New Hampshire Code of Administrative Rules
He - Department of Health and Human Services
Subtitle He-P - Former Division of Public Health Services
Chapter He-P 800 - RESIDENTIAL CARE AND HEALTH FACILITY RULES
Part He-P 815 - INTERMEDIATE CARE FACILITIES FOR INDIVIDUALS WITH INTELLECTUAL DISABILITIES (ICF/IID)
Section He-P 815.24 - Resident Records

Universal Citation: NH Admin Rules He-P 815.24

Current through Register No. 40, October 3, 2024

(a) The licensee shall maintain a legible, current, and accurate record for each resident based on services provided at the ICF/IID.

(b) At a minimum, resident records shall contain the following:

(1) A copy of the resident's admission agreement and all documents required by He-P 815.15(f);

(2) Identification data, including:
a. Vital information including the resident's name, date of birth, and parent or guardian contact information;

b. Resident or resident's family's religious preference, if known;

c. If an adult, the resident's veteran status, if known, and marital status; and

d. Name, address, and telephone number of an emergency contact person;

(3) The name and telephone number of the resident's licensed practitioner(s);

(4) Resident's health insurance information;

(5) Copies of any executed legal orders and directives, such as guardianship orders issued under RSA 464-A or RSA 463, a durable power of attorney for healthcare, or a living will;

(6) A record of the health examination(s) in accordance with He-P 815.15(k);

(7) Written, dated, and signed orders for the following:
a. All medications, treatments, and special diets; and

b. Laboratory services and consultations;

(8) Results of any laboratory tests, or consultations;

(9) All assessments and care plans, and documentation that the resident and the guardian or agent, if any, have been given the opportunity or has participated in the development of the care plan;

(10) Documentation of informed consent;

(11) All admission and progress notes;

(12) Documentation of any alteration in the resident's daily functioning such as:
a. Signs and symptoms of illness; and

b.
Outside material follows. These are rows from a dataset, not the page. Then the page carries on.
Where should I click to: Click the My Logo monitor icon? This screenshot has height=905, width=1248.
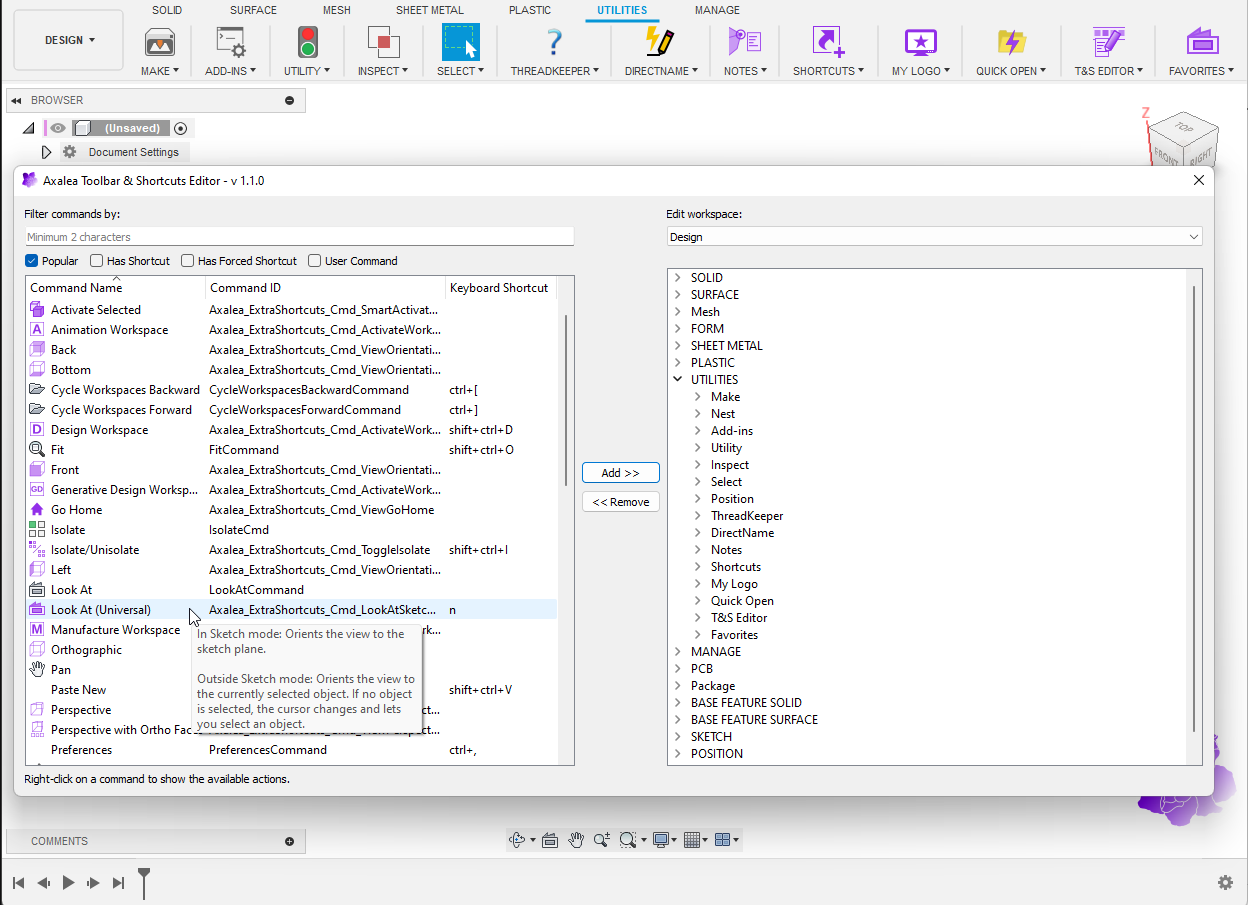coord(920,43)
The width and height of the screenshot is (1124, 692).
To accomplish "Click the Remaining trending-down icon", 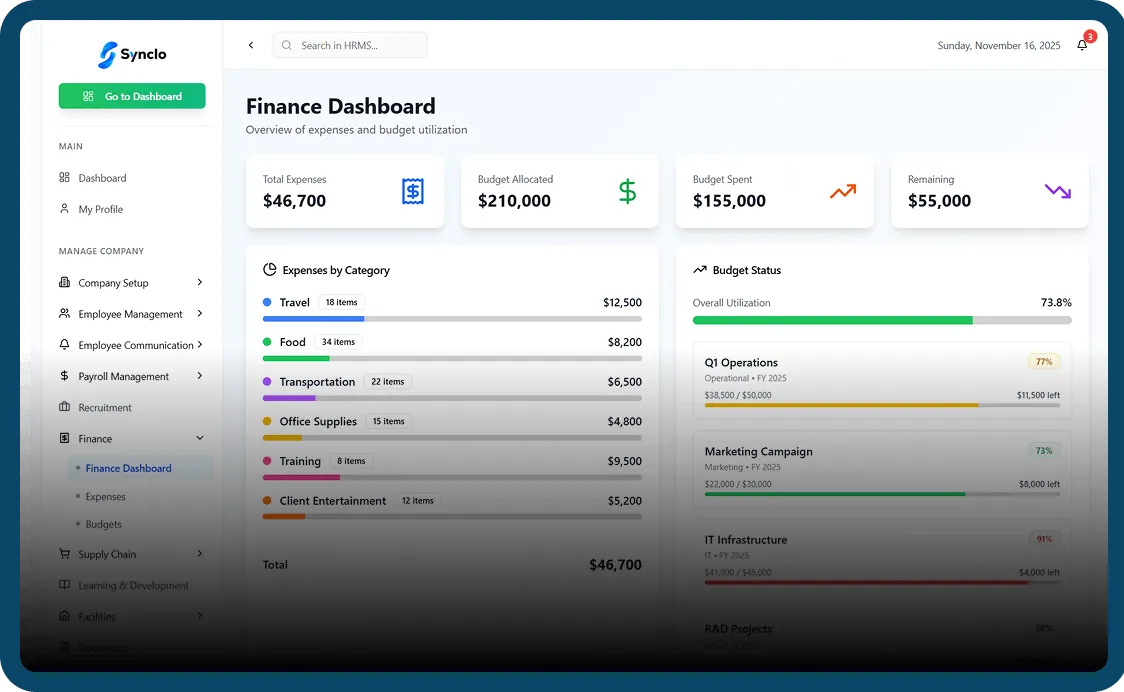I will click(1058, 191).
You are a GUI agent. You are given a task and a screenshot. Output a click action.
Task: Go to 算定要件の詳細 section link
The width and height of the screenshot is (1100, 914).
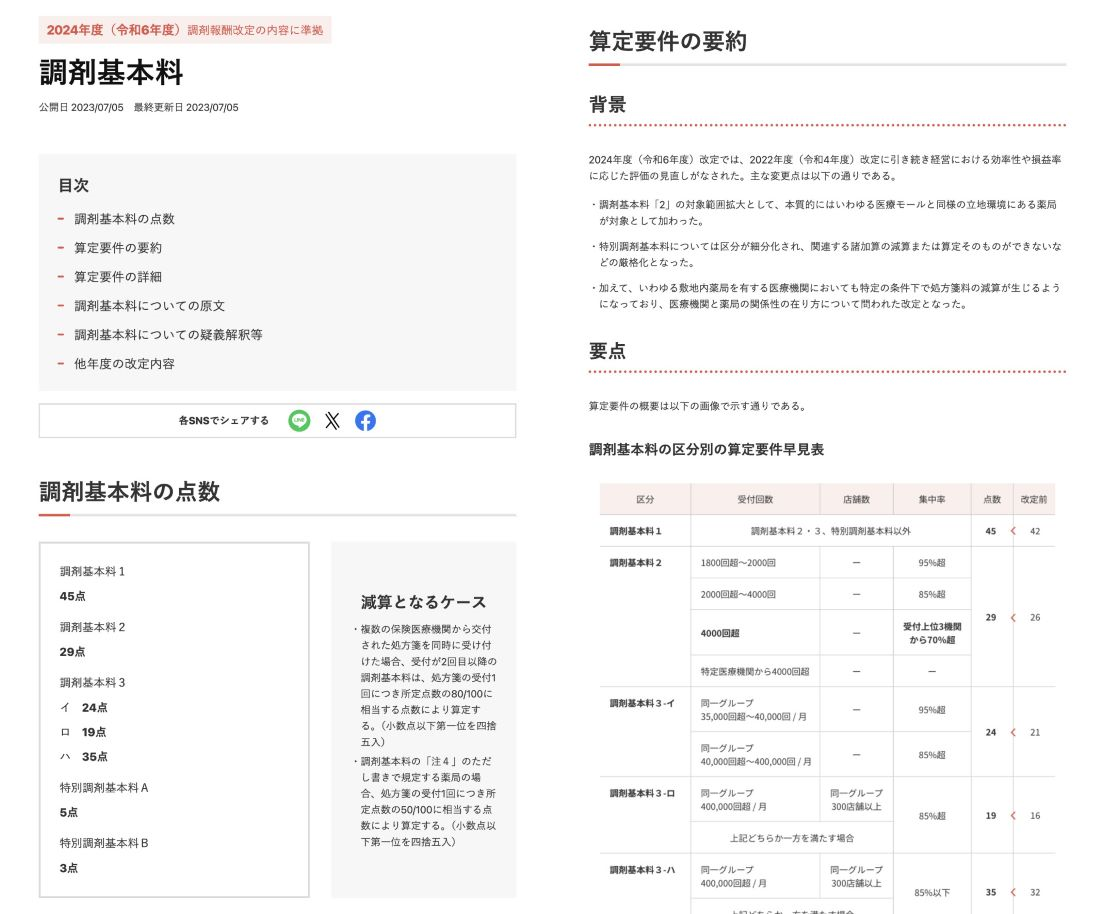click(x=118, y=276)
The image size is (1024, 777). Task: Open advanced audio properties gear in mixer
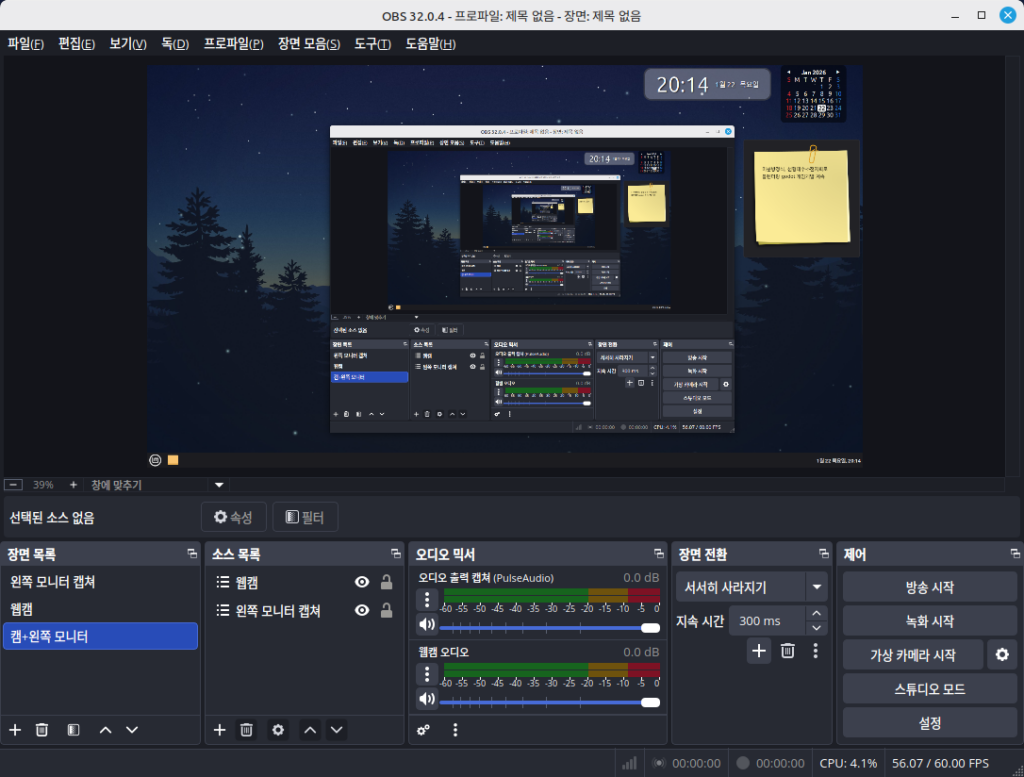click(423, 730)
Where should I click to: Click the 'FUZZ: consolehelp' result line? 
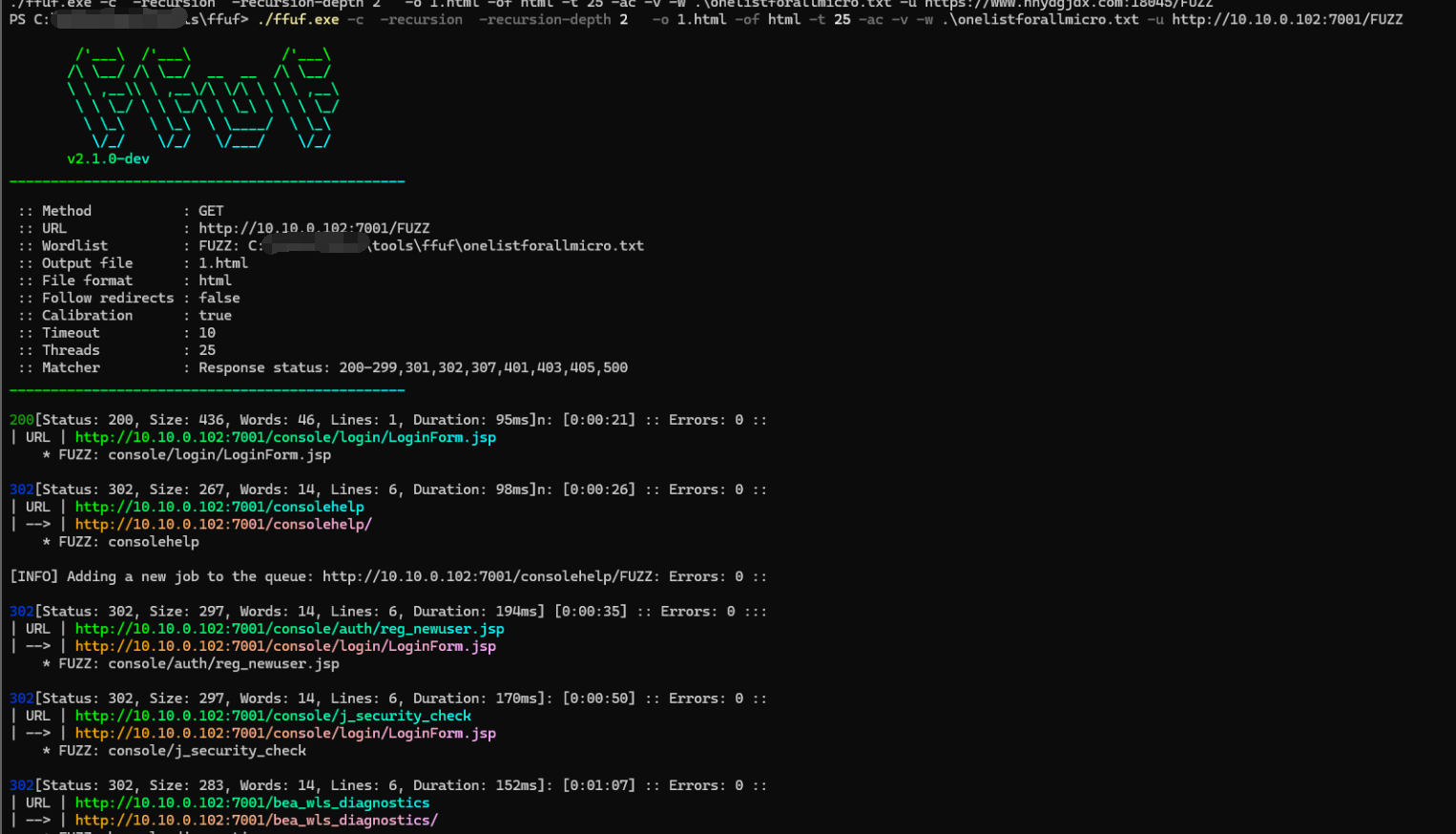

Any action that was taken including practitioner notification;

(13) Documentation of any medical or specialized care;

(14) Documentation of unusual incidents;

(15) The consent for release of information signed by the resident, guardian, or agent, if any;

(16) Discharge planning and referrals as applicable;

(17) Transfer or discharge documentation, including notification to the resident, guardian, or agent, if any, of transfer or discharge;

(18) Room change documentation, including notification to the resident, guardian, or agent, if any, and if applicable;

(19) The medication record as required by He-P 815.16(y) and (ac);

(20) Documentation of a resident's refusal of any care or services; and

(21) Code status.

(c) Resident records and resident information shall be kept confidential and only provided in accordance with law.

(d) The licensee shall develop and implement a written policy and procedure document that specifies the method by which release of information from a resident's record shall occur.

(e) Resident records shall be available to health care workers and any other person authorized by law or rule to review such records.

(f) When not being used by authorized personnel, resident records shall be safeguarded against loss or unauthorized use or access.

(g) Records shall be retained for 7 years after discharge, except for records of Medicaid residents, which shall be retained for 6 years from the date of service or until the resolution of any legal action(s) commenced during the 6-year period, whichever is longer.

(h) The licensee shall arrange for storage of, and access to, resident records as required by (g) above in the event the ICF/IID ceases operation.